In the data below, find every line with the word "checkbox" and copy it out.

(INFORMATION SHOWN begins)

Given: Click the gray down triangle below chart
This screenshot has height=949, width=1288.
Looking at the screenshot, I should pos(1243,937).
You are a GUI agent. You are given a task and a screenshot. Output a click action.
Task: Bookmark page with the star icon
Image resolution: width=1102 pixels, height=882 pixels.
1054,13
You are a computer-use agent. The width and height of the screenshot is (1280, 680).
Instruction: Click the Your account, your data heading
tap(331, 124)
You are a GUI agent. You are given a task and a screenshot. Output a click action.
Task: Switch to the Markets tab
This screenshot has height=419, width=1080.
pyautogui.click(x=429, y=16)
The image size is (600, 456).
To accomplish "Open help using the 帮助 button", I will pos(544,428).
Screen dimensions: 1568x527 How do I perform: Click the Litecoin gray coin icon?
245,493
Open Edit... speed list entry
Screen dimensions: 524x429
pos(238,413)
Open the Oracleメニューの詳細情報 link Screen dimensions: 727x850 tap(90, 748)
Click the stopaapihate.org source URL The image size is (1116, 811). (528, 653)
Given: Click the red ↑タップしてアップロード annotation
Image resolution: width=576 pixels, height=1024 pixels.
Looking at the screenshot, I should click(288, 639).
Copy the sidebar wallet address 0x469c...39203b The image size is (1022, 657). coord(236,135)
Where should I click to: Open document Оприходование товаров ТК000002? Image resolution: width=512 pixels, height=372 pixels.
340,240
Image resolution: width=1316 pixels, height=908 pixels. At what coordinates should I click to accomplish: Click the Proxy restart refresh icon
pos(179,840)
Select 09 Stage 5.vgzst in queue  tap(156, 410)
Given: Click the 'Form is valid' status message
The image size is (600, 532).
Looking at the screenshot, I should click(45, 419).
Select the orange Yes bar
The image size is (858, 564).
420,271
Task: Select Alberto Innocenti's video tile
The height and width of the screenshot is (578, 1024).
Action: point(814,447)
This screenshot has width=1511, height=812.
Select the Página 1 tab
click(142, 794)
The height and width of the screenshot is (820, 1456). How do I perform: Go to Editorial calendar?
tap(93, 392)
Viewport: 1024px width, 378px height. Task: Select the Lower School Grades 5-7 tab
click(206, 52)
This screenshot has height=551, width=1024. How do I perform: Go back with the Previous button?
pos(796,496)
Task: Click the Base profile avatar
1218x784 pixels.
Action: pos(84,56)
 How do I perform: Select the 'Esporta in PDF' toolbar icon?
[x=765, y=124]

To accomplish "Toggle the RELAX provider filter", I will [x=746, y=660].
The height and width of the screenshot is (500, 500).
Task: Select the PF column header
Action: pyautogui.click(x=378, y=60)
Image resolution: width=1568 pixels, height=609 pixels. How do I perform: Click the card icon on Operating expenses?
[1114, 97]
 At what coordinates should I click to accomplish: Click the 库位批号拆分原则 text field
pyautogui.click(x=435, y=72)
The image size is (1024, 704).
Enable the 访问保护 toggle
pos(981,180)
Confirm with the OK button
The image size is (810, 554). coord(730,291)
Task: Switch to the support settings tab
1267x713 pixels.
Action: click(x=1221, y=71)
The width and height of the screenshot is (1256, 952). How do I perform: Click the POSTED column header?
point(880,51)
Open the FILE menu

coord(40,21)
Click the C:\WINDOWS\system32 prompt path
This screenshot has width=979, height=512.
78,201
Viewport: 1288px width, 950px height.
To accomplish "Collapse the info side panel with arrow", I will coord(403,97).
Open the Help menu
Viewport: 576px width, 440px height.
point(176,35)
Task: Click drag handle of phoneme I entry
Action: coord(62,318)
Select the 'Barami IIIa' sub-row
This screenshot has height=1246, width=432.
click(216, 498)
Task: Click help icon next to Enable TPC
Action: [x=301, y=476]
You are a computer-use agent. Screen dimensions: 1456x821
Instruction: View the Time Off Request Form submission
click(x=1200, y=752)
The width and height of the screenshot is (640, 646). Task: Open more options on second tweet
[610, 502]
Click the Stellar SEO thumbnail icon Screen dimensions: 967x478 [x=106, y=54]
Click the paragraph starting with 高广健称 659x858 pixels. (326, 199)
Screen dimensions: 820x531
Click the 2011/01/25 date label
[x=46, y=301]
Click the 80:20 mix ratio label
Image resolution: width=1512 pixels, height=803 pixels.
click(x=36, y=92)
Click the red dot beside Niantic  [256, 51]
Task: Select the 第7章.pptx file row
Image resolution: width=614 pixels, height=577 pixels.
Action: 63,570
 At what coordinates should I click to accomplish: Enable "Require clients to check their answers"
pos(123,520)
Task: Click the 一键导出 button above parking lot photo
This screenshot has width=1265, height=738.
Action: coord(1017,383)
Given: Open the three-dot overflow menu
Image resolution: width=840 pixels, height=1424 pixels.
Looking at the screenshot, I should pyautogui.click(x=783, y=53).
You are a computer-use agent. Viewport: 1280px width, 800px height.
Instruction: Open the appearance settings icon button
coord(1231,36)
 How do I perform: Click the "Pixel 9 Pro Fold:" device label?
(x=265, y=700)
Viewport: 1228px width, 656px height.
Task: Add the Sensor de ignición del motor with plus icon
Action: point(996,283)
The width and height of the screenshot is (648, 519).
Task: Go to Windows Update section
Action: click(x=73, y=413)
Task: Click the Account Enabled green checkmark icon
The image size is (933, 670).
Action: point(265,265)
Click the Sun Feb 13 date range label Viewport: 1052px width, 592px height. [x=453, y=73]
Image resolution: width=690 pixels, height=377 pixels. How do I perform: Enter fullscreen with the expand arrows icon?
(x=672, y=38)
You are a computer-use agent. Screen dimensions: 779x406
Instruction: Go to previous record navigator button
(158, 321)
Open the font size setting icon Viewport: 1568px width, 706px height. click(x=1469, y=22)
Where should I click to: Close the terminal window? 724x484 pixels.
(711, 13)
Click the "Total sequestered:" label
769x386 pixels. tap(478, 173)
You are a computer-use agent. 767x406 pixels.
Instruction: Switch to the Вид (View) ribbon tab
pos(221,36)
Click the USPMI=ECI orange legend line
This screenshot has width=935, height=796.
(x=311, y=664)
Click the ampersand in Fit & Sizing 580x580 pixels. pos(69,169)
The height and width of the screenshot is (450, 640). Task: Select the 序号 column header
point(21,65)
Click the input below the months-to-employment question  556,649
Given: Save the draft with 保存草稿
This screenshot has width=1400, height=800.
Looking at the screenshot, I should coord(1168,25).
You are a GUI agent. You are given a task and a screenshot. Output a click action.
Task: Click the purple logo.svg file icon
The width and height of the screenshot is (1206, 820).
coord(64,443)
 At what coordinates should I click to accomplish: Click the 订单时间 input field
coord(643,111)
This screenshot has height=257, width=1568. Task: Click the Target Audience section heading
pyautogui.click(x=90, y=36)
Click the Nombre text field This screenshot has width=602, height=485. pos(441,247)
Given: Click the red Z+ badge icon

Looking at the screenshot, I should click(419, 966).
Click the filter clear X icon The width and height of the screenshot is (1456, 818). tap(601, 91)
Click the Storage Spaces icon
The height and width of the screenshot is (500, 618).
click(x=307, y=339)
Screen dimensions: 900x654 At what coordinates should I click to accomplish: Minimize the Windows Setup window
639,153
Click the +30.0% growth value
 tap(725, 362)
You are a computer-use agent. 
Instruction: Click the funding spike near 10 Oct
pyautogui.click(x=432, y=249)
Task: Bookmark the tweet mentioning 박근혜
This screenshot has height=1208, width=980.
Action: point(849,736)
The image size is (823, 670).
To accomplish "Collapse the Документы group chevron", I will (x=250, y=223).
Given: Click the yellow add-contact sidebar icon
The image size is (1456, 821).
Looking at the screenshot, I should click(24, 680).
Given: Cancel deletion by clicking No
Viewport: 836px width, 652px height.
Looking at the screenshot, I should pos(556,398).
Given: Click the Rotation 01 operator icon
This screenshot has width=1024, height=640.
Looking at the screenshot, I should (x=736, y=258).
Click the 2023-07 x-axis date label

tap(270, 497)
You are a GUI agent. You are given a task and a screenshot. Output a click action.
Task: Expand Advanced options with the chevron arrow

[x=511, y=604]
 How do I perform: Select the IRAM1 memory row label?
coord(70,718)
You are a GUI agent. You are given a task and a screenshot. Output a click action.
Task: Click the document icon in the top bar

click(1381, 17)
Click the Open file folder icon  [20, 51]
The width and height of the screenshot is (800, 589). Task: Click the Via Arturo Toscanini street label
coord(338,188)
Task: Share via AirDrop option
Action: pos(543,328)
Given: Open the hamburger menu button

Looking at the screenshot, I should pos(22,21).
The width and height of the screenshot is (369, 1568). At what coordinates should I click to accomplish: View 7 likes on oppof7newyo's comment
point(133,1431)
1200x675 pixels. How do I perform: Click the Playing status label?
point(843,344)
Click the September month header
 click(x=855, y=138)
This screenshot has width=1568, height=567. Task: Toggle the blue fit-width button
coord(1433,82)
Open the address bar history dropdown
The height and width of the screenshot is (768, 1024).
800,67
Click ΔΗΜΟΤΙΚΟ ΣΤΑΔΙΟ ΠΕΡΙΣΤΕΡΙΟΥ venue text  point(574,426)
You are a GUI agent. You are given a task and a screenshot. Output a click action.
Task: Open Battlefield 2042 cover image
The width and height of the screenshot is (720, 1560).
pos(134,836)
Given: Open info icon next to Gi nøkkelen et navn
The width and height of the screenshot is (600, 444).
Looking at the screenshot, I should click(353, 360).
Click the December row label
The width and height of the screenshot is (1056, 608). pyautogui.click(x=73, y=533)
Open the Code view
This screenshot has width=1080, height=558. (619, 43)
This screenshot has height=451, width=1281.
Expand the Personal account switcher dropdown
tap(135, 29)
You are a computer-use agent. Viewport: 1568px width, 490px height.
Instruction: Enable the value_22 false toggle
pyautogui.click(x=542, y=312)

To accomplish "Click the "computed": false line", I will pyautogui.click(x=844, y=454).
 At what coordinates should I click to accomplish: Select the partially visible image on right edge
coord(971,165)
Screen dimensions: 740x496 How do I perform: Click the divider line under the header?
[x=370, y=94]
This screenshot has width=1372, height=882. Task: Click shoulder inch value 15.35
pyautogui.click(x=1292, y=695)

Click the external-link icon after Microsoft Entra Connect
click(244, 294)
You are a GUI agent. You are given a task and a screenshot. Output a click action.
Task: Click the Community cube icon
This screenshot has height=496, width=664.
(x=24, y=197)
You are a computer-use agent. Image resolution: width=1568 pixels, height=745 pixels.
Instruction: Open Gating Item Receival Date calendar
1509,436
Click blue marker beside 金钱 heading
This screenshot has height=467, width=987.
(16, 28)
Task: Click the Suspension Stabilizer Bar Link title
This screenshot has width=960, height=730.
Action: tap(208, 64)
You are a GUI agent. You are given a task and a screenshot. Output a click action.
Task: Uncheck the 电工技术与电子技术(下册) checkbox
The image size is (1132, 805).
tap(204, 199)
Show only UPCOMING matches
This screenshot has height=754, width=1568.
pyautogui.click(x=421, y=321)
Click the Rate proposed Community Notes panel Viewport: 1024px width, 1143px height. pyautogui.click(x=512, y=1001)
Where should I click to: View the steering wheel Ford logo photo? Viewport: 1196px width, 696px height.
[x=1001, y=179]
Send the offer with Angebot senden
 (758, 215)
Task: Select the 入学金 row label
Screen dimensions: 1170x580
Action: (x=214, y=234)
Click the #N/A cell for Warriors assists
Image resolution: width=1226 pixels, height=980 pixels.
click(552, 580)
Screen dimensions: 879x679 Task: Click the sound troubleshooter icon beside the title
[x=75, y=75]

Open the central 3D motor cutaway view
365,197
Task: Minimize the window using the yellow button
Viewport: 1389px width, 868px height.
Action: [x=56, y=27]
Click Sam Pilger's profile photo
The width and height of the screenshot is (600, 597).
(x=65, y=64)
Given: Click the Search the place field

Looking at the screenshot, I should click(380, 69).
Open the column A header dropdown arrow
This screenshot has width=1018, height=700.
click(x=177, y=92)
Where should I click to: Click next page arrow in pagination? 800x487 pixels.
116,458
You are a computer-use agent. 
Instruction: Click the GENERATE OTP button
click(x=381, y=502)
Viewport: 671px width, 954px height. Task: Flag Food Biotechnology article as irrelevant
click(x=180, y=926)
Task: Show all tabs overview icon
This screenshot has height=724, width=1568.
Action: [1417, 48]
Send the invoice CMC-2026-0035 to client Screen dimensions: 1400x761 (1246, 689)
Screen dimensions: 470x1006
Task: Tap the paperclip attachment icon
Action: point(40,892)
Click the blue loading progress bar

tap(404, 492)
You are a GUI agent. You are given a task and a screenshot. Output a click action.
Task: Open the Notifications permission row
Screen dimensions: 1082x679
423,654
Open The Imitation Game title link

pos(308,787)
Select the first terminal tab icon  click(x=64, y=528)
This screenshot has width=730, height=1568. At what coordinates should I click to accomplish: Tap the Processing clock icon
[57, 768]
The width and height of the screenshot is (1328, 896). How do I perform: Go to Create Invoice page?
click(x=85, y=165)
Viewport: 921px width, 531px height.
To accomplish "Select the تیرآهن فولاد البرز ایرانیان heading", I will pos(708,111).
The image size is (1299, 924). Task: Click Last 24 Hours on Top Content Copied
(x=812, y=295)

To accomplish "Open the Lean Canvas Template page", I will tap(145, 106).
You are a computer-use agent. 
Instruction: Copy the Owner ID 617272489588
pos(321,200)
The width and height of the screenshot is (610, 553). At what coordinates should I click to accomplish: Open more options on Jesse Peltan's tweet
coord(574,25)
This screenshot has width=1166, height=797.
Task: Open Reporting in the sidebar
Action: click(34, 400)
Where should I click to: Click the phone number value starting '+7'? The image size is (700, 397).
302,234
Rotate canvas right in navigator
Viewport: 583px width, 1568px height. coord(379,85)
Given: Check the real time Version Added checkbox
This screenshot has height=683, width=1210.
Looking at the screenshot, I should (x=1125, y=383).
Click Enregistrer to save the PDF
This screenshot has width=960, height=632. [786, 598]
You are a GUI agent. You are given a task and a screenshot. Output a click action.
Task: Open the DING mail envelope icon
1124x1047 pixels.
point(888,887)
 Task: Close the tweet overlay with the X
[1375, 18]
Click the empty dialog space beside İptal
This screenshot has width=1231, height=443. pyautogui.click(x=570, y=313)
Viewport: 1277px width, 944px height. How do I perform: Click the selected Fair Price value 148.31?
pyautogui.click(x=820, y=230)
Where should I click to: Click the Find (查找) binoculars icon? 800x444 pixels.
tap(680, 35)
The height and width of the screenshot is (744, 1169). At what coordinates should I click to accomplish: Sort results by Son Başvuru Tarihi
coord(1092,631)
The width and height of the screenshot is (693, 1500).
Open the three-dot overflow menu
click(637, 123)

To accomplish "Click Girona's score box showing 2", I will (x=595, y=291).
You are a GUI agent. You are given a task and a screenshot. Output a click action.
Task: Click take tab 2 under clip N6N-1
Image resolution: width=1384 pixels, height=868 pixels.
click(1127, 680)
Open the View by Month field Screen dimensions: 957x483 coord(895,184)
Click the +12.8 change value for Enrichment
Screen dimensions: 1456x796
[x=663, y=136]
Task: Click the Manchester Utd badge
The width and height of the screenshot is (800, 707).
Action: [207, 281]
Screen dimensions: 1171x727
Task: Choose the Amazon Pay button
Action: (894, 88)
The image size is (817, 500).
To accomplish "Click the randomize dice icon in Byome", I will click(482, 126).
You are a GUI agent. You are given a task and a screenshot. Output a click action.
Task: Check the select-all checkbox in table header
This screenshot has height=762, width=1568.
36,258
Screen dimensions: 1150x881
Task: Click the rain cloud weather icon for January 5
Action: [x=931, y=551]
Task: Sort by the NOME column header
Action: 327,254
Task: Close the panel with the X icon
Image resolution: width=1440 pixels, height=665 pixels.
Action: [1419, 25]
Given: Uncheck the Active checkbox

(INFORMATION SHOWN ends)

**WRITTEN REPLY:**
Task: Uncheck the 电工技术与电子技术(下册) checkbox
Given: Check the real time Version Added checkbox
Task: Check the select-all checkbox in table header
Given: Uncheck the Active checkbox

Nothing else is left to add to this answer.